Дядя Саша медленно подошел к грязновато-серому, несуразному голубенку, взял его на ладонь, погладил дрожащую спину птицы и, отвернувшись, тихо сказал:
— Спасибо, Кирюха...
ШКВАЛ
Случаются же такие дни: все тихо, спокойно, и вдруг появилась где-то далеко-далеко тучка, почернела, заворочалась над горизонтом, и вот уже свистит все кругом, шумят и стонут леса, пенятся реки, ярые волны бьют в берега озер. И кажется, — не сегодня было чистое небо, ласковая теплота, а когда-то давно-давно. И не верится, что опять будет на земле тихо, солнечно, ясно.
День, о котором я хочу рассказать, был именно таким днем. Майское солнце светило тепло и ярко. Земля щедро излучала запахи трав, распускающихся цветов и березовых почек, дышала прохладой бесчисленного множества ручейков, канавок и лужиц. Небо — от горизонта до горизонта — сияло голубизной, такой бездонной и чистой, что хотелось глядеть в него без конца, лежа где-нибудь на травке в поле.
И все в природе радовалось солнцу, звонкому пению ручьев, пробуждению деревьев и трав. Без умолку трещали воробьи, медлительно и важно пролетали над дворами вороны, и соседский щенок Тришка, разевая нестрашную свою пасть, радостно лаял на мелькающих в кустах сорок.
Тут и там в воздухе носились, пари́ли, кувыркались голуби. Их владельцы стояли во дворах, сидели на крышах, махали тряпками на длинных шестах, радуясь возможности поглядеть на своих любимцев и похвастать птицей перед другими.
Я сидел на балконе и читал томик Пришвина — милого нашего сказочника, поэта родной природы.

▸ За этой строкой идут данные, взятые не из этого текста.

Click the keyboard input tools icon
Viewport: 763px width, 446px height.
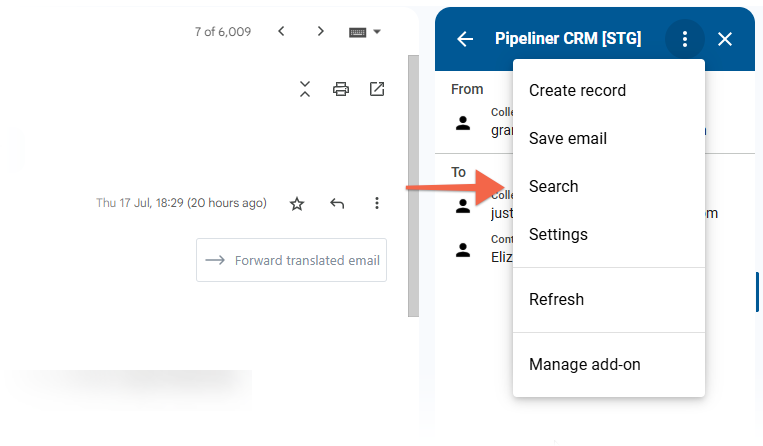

Мне казалось, что не книжку я читаю, а стоит рядом старый и мудрый человек, все на земле отлично знающий, и рассказывает мне множество всяких историй.
Вышел я на балкон на несколько минут — только дочитать рассказ, но увлекся, забыл обо всем на свете и сразу не разобрался: надо мной это так тревожно трещат сороки или в книжке говорится об этом. Отложил в сторону книжку, прислушался — и какое-то неясное беспокойство, какая-то отдаленная смутная тревога стали закрадываться в душу. Ничто как будто бы не изменилось в природе: так же заливало землю теплыми лучами солнце; так же, не шелохнувшись, стояли в палисаднике молодые деревья; так же беззаботно журчали ручейки.